The link between dopamine (DA) and stress response has been well established in both vertebrates and invertebrates. However, the precise mechanisms of how dopamine is modulating behavioral and physiological responses to stress are unknown. In Drosophila, we show that genetic and pharmacological manipulations that increase levels of dopamine cause elevated locomotion during physiological stress and a concomitant decrease in survivorship. Conversely, manipulations that decrease dopamine signaling cause blunted locomotor responses and longer survival during physiological stress. To identify underlying mechanisms of dopamine action, we performed these manipulations in different mutant backgrounds. Notably, manipulations of dopamine levels in flies with altered Adipokinetic Hormone (AKH) signaling implicate epistatic interactions. AKH is required for stress- induced hyperactivity, and the mobilization of energy from stores, and we have previously evaluated the role of AKH as a stress hormone. We next tested whether DA exerts its effects directly on AKH cells, through employing the fluorescent Ca2+ reporter, GCaMP, to examine AKH cell activation.

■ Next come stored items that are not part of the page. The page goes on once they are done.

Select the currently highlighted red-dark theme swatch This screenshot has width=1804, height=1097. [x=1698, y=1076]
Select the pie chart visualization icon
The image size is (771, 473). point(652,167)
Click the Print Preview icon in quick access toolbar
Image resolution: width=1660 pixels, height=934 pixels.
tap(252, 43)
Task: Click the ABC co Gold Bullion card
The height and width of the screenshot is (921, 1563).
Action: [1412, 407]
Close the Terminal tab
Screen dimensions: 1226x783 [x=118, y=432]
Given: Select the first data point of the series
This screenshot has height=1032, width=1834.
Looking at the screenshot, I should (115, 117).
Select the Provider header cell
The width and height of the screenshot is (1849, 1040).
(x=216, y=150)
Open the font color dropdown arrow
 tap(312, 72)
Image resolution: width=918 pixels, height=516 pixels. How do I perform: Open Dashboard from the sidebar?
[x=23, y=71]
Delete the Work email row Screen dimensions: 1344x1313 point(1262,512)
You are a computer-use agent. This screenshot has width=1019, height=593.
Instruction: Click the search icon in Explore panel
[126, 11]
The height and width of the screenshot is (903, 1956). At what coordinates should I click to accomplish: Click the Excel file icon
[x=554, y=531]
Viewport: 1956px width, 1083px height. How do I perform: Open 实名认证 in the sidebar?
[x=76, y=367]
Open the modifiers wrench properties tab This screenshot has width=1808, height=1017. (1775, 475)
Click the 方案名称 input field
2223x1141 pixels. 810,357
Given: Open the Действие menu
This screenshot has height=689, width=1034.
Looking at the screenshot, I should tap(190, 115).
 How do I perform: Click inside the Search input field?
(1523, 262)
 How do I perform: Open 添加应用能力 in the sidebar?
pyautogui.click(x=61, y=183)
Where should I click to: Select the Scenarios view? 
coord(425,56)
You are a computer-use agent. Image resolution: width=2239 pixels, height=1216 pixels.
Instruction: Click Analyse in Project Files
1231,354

Application of dopamine leads to heightened calcium levels, in an energy-independent manner. To identify the dopamine receptor subtypes that mediate DA responses, we selectively introduced RNAi elements targeting the four different DA receptors present in Drosophila. RNAi elements targeting the DopEcR result in behavioral phenotypes consistent with DA activation and we confirmed the expression of this receptor with RNAseq. Notably, this receptor is inhibited by ecdysone, and co-application of DA and ecdysone results in a loss of GCaMP responsiveness. These results suggest a complex neuroendocrine circuit involving DA and ecdysone convergence that regulate AKH signaling during physiological stress.